Although Company Capital is in the small business financing industry, we only work in the short term world – short term being 12 months or less. Maybe our marketing programs aren’t specific enough because every day we get calls from business owners looking for financing to build another location, add more equipment, buy out a partner or some other “big ticket” item. For the business owner, these are long term (3-5 yrs) plans and therefore require long term financing.
Long term financing is best suited for “assets and projects” and in most cases generally comes from the bank or from equity financing – read about Shark Tank financing from a previous post.
Everyone knows the banks have made if difficult for the small business owner to qualify for a loan. If you haven’t had a track record of 5 years of profit you probably don’t qualify. Equity financing means giving up part of your business to some rich chump who will probably try to run your business for you. So, as a result of being denied by the bank and blowing off the equity financing idea, most people go back to Google and search for a small business loan – and find us.
Unfortunately we can’t help with long term requests. We’re all about short term (1 yr or less) contracts. Unlike long term financing that’s intended for assets and projects, short term financing is intended for day to day stuff – inventory, marketing, or just getting caught up on bills after a slow period.
Short term financing from a traditional lender (bank) is typically overdraft protection, a credit card, or a line of credit. Ironically though, these are sometimes more difficult to get approved than long term loans. On a long term loan the bank has your ass (ets) should anything go wrong. They can sell your assets and recover part of their money. On a short term loan, say, for example, the money they gave you was for inventory. If something goes wrong, the bank can seize your inventory – day old donuts or XXL parachute pants – depending on the type of business you have. The banks don’t want your inventory so they usually just say no to short term loans.
For short term financing the cheapest option is clearly the bank. They always have the lowest price but they always have the lowest approval rate. They specialize in zero percent financing (zero being the amount they give you)

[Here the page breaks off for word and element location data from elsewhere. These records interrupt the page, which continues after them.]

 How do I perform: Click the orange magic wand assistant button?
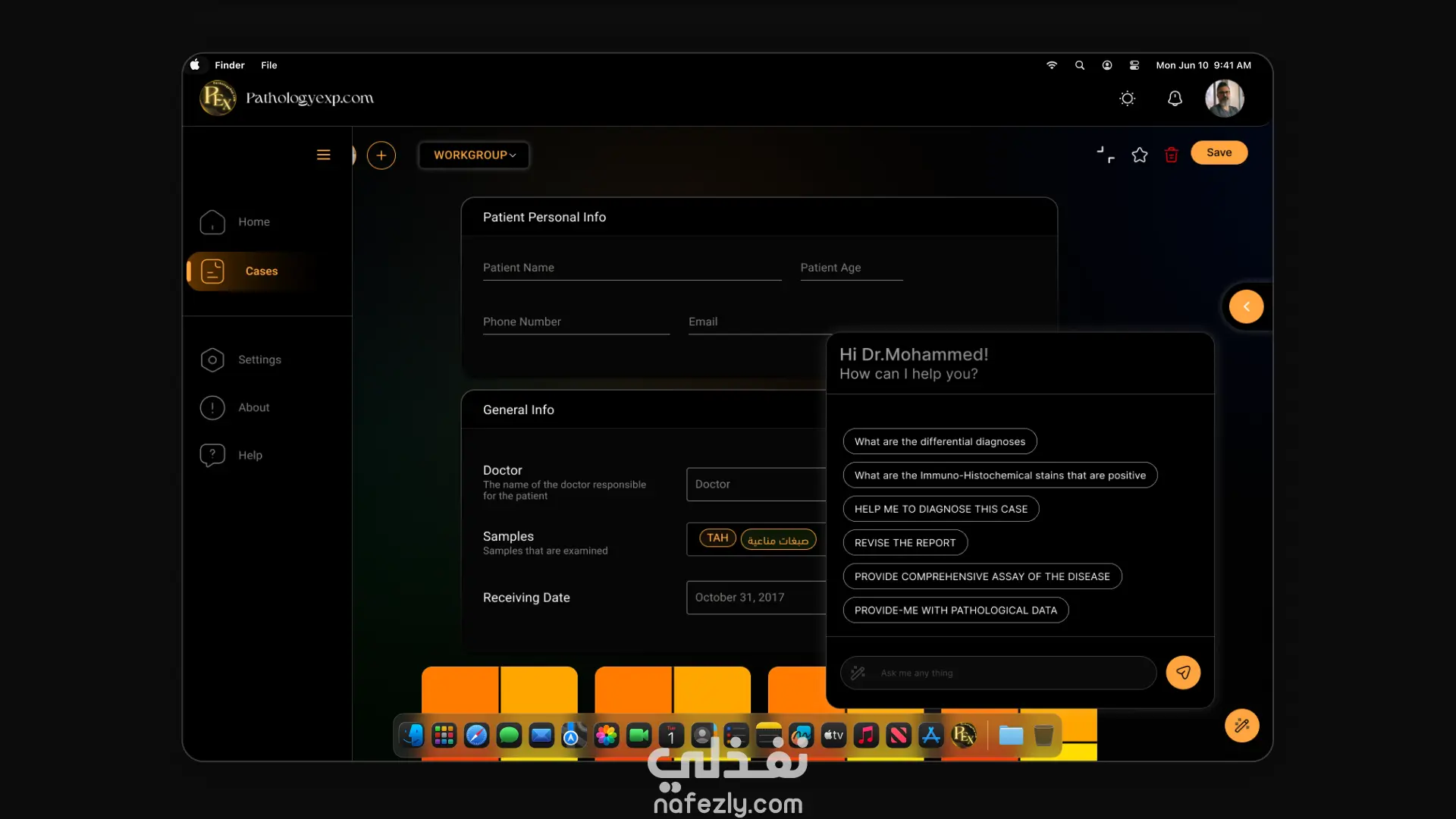[x=1241, y=726]
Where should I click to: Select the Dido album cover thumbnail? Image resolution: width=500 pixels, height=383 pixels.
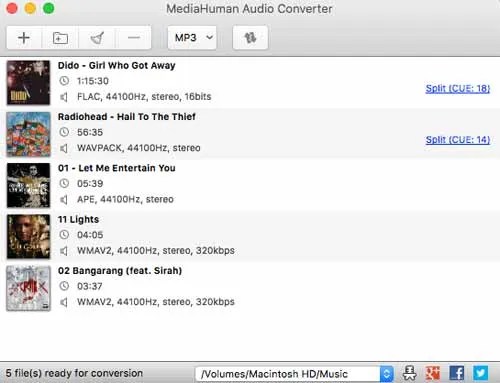[x=28, y=82]
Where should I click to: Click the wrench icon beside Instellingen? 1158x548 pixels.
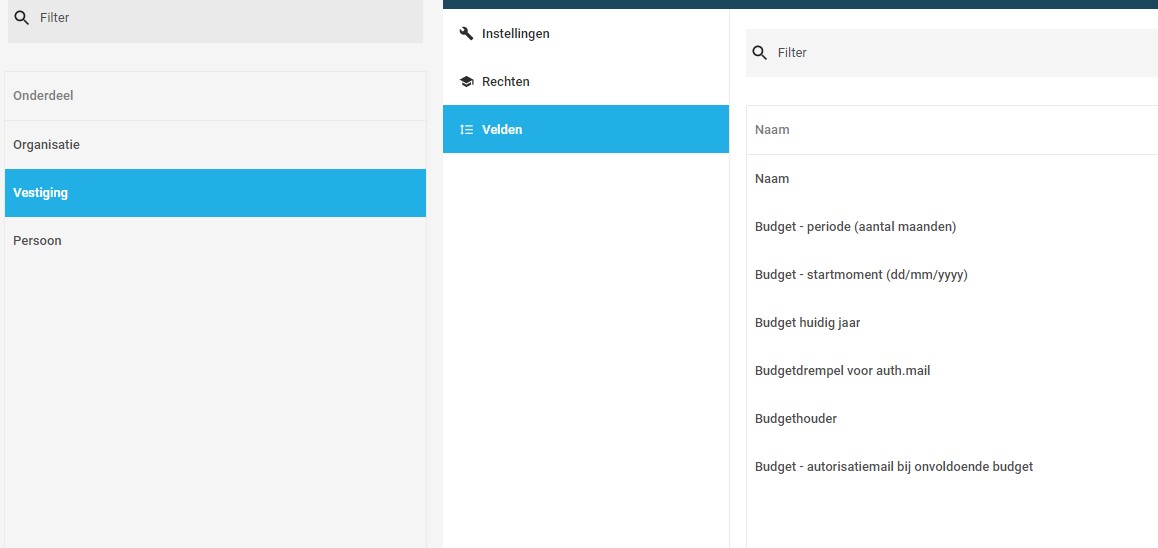coord(466,33)
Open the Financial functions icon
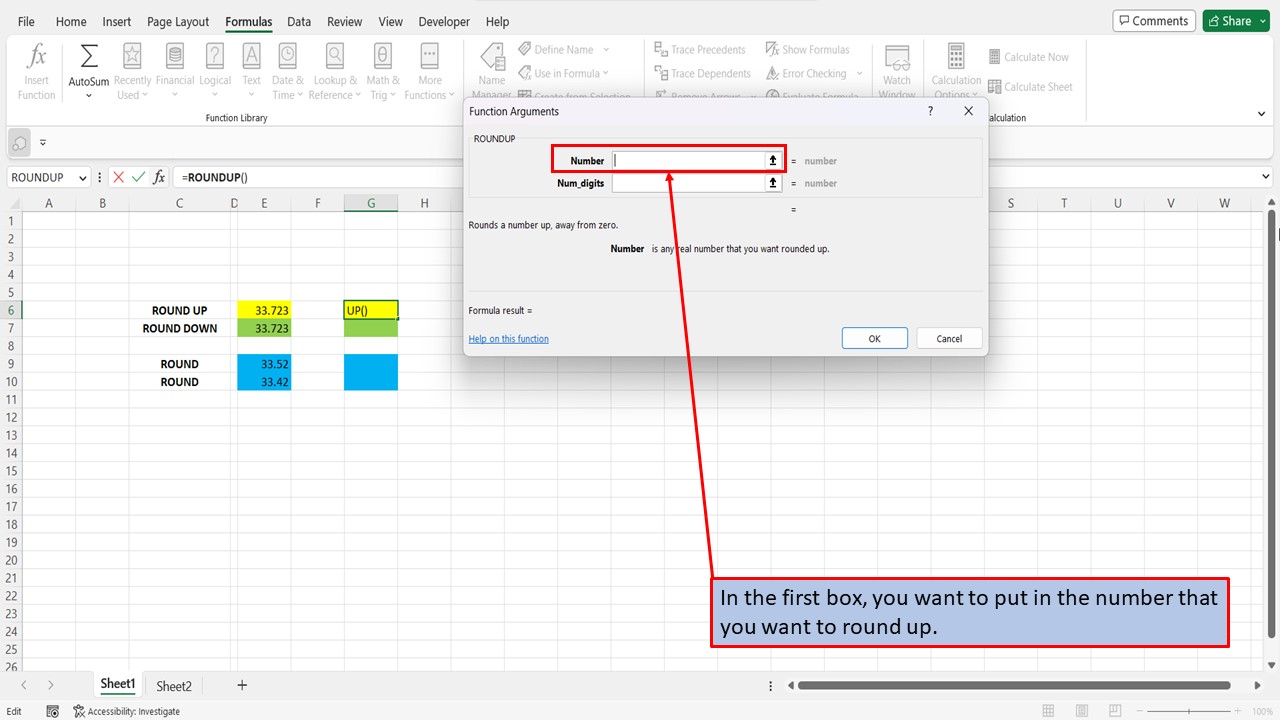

The easiest option for short term financing is a merchant cash advance. Approval is based on the sales history of your business rather than your personal or corporate credit rating. The application process is simple – fill out a 2 page form, provide proof of your sales history and bank statements, verify you’re current with your landlord and Revenue Canada and Bob’s your uncle. Repayment is unique in the small business financing space – you pay daily based on a small percentage of your sales. Also unique is the fact there is no fixed payback period – you simply continue repaying until the total amount is complete – usually around 7-10 months. If you have a slow period you pay less. If you have a peak season you pay it off quicker. This type of financing is ideal for retailers who switch up their inventory a few times a year – clothing stores and hardware stores for example.
There’s about a dozen merchant cash advance companies in Canada. If’ you’re considering this type of small business loan alternative do your homework first – and always ask for customer referrals.